BOISE, Idaho — Tuesday night's peaceful Black Lives Matter Vigil in Boise was a huge success and an inspiration to the thousands of people who were there. The Boise Police Department estimate over 5,000 people attended. It was a night of people truly coming together in support of the Treasure Valley's black community.
Jessie Levin and Whitney Mestelle are the women who organized the vigil and were blown away by the turnout.
“I could just see the hundreds of people walking in, it was overwhelming, it was very overwhelming in a great way,” Mestelle said. “Idaho definitely showed up.”
It was incredible for these women to see so many people in the crowd. They put the event together in just over 48 hours. Levin told KTVB that she was devastated over the death of George Floyd, and that left her with so many feelings. Feelings she didn’t want to deal with alone.
“Last week, I was feeling so many emotions about everything that was happening, I almost broke down crying in my car, and it just didn't feel right to be mourning alone,” she said. “So, I had called Whitney and pitched this idea to her. Then we sat down Sunday, hacked out some ideas, and it just got big, it got huge.”
Mestelle said the number one priority for the gathering was that it was peaceful.
“We didn't want it to be a protest or a rally, so how do we make that happen? We knew it was going to be difficult with what's going on around the country,” Mestelle explained.
Once the word got out about this peaceful vigil, many volunteers joined the cause. Then, it was full speed ahead.
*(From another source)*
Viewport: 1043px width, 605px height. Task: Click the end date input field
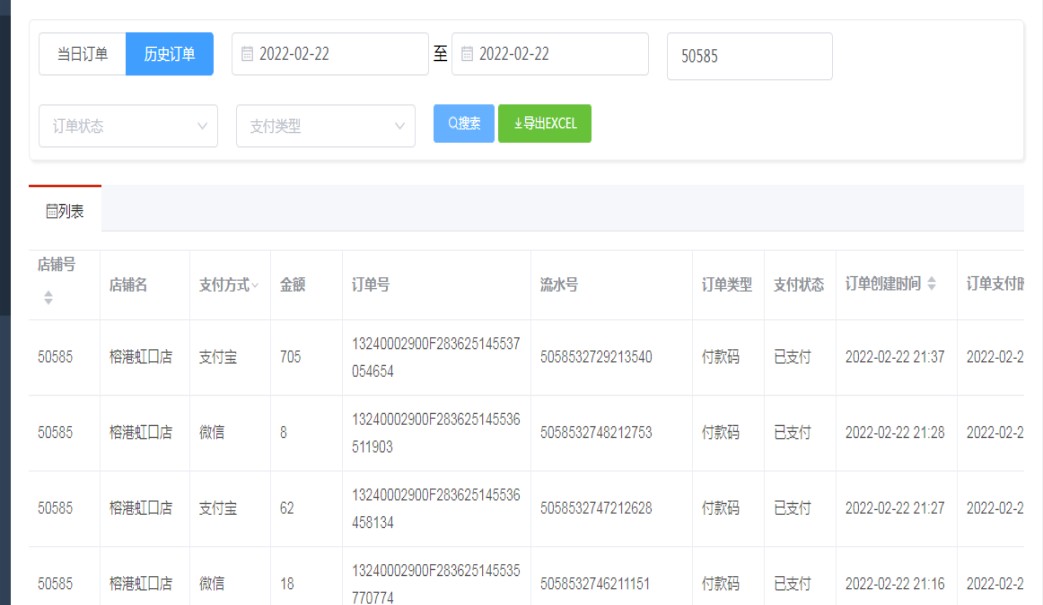point(555,55)
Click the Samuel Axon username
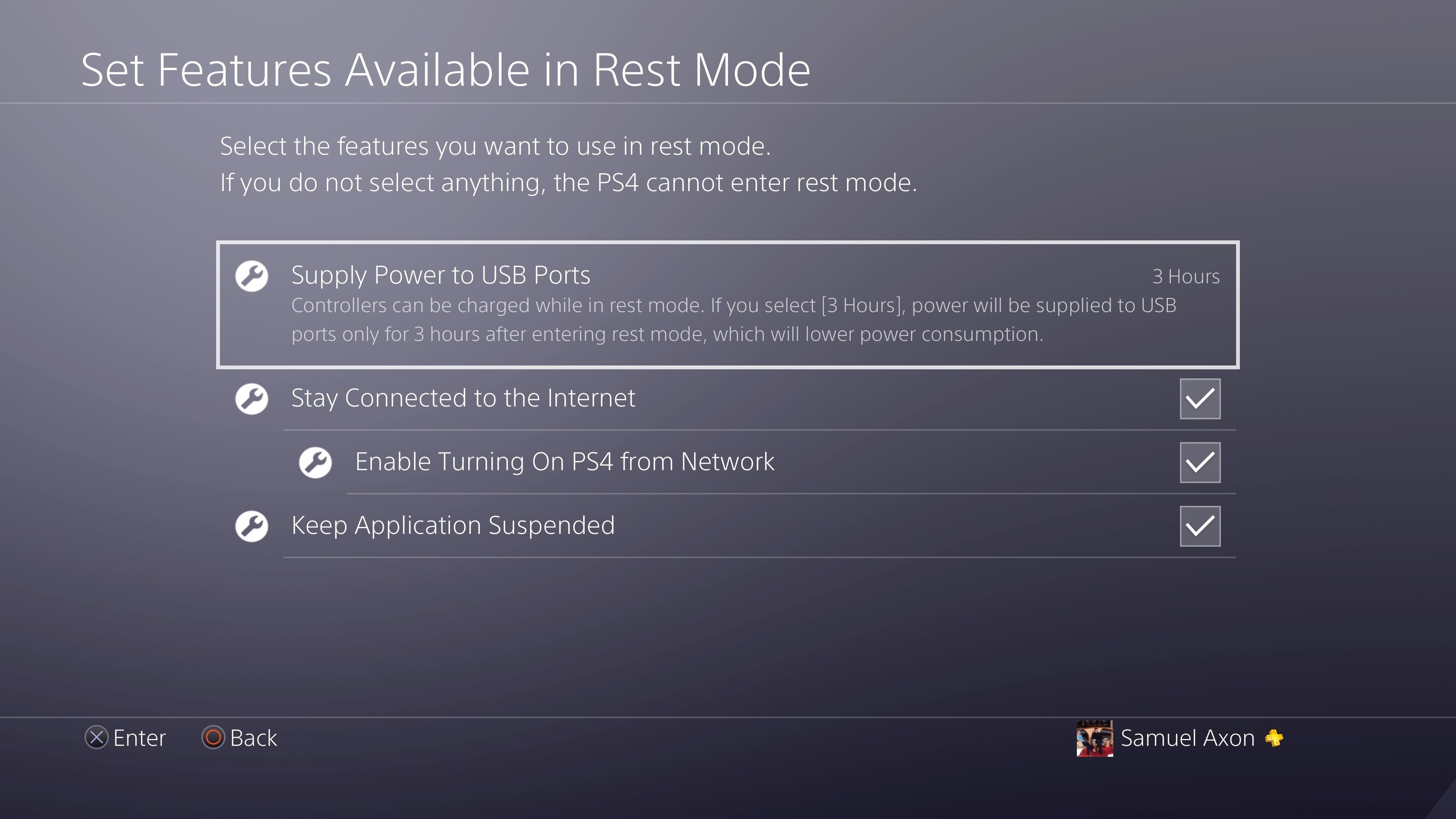The height and width of the screenshot is (819, 1456). point(1188,737)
Tuesday evening, the crowds started showing up. The night honoring George Floyd, and other black lives unjustly taken, went off without a hitch. Speakers shared their personal stories, in hopes of educating the masses about racial inequality in America.
“I was just so thankful to be heard, to feel like Idaho and the people of Boise and this community were ready to listen to people of color,” said Mestelle. “They are definitely willing to impact change in their circles and in their community.”
The organizers and volunteers want to thank the people who took the time to come, listen, and learn. The vigil stayed peaceful, respectful, and calm.
“I am just really grateful that Boise showed up in a way that other cities have not been able to do. Immensely grateful for that, so thank you,” Mestelle said. “We saw them and we heard them and we feel that Boise and Idaho are with us in wanting to make impactful change.”
So, what’s next? Levin and Mestelle want to keep this positive momentum going.
“I want to encourage people to dig deep and not be afraid of having these hard conversations,” said Levin.
Mestelle said conversations about race and equality in Idaho are key. She plans to meet with community members and leaders who want to make an impactful change.
“We want to make sure that people of color in this community feel more welcome, and more heard, and receive less bias,” she said. “I'm proud of Boise, I'm inspired. and I'm looking towards a peaceful future with which we can affect peaceful and meaningful change.”
There’s something else that people can do to help the cause. Search for Inclusive Idaho on social media, and get involved. It’s in the beginning stages, but it's a brand new organization focused on making Idaho more inclusive for everyone.